Before I work on some fiction, I want to contribute a few of my own thoughts to the milieu following Robin Williams’ death.
Like so many others, I am saddened by his passing. I never met him, but I have many memories involving him. I wish that he hadn’t suffered such depression. The world is darker without his light.
Beyond the grief, I’ve been watching the news with both optimism and dread. My news feed has delivered a number of articles to me regarding Robin Williams’ suicide, and I’ve been hoping that his death will be handled with simple sadness and respect. The one thing that I’ve been afraid of is stumbling on a story where someone besmirches Mr. Williams’ for the method of his death.
There’s been a little bit of it. Thanks, Fox News. Stay classy.
For the most part, though, his death has been handled as a tragedy. So far, there hasn’t been the blustering, holier-than-thou, accusatory vindictiveness that I half expected around a suicide.

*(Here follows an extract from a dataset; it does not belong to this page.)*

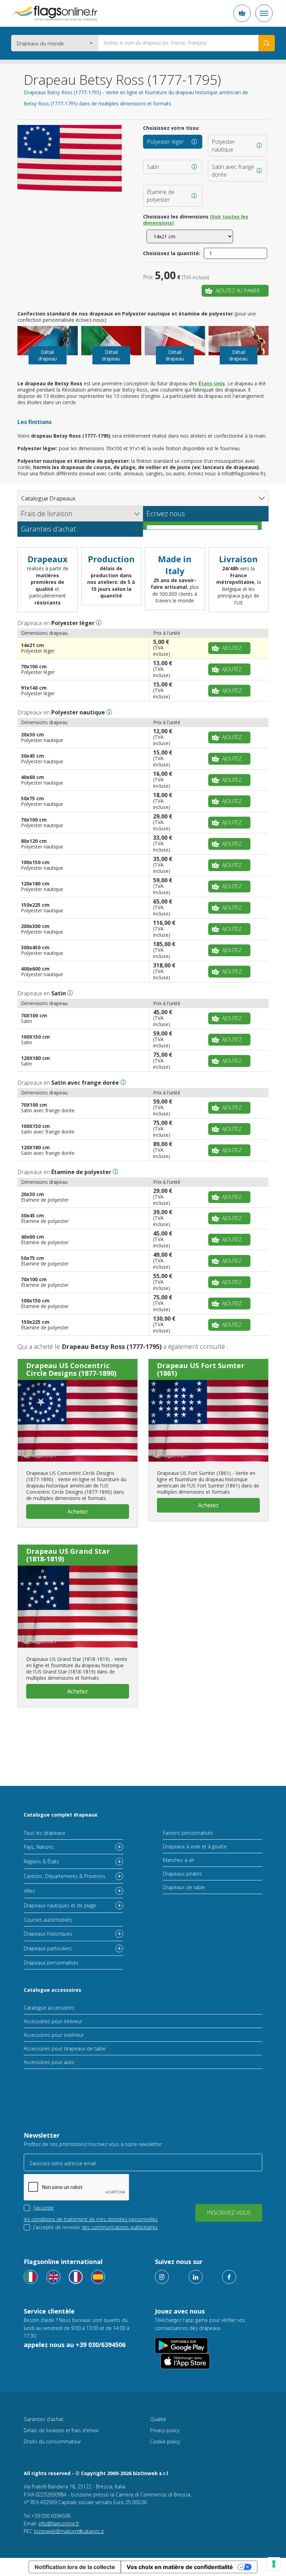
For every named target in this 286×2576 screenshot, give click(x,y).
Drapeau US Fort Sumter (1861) (200, 1369)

In other words, the through-line hasn’t been, “He took his own life, hurting those that loved him. What a selfish asshole.” Instead, it has been, “Robin Williams succumbed to his depression, an illness as difficult and dangerous as cancer.”

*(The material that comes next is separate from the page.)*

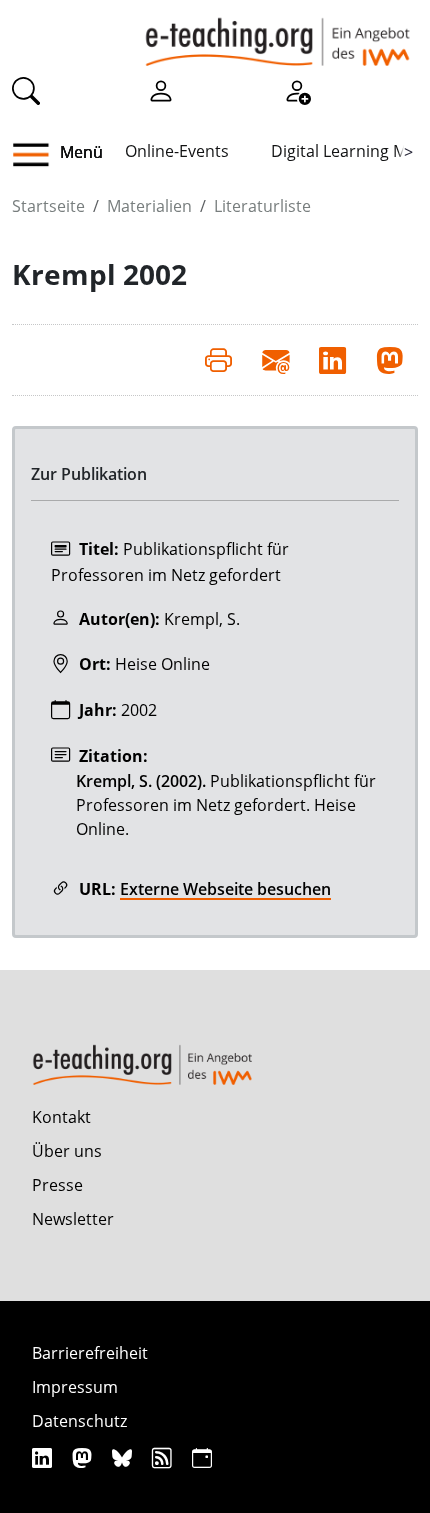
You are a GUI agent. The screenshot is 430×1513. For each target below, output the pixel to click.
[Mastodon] (84, 1457)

I’m pleased with the reaction to Robin Williams’ suicide. I wish that it hadn’t happened, but if anything can be salvaged from this difficult event, it can be a greater perception surrounding depression.
Depression isn’t weakness. It isn’t laziness, or something a person can just “shake off.” It’s an illness, every bit as serious as a broken leg or a viral infection. Perhaps it’s worse, because it can be invisible and insidious. Left untreated, it can be just as deadly as leukemia.
If we cannot erase his suicide and bring him back to life, then maybe we can learn from it. Maybe we can be a little less hesitant to seek help for those in our life that are suffering from depression. Maybe we can be a little bit more respectful of those that are facing such an illness, and treat the depression with the seriousness it deserves.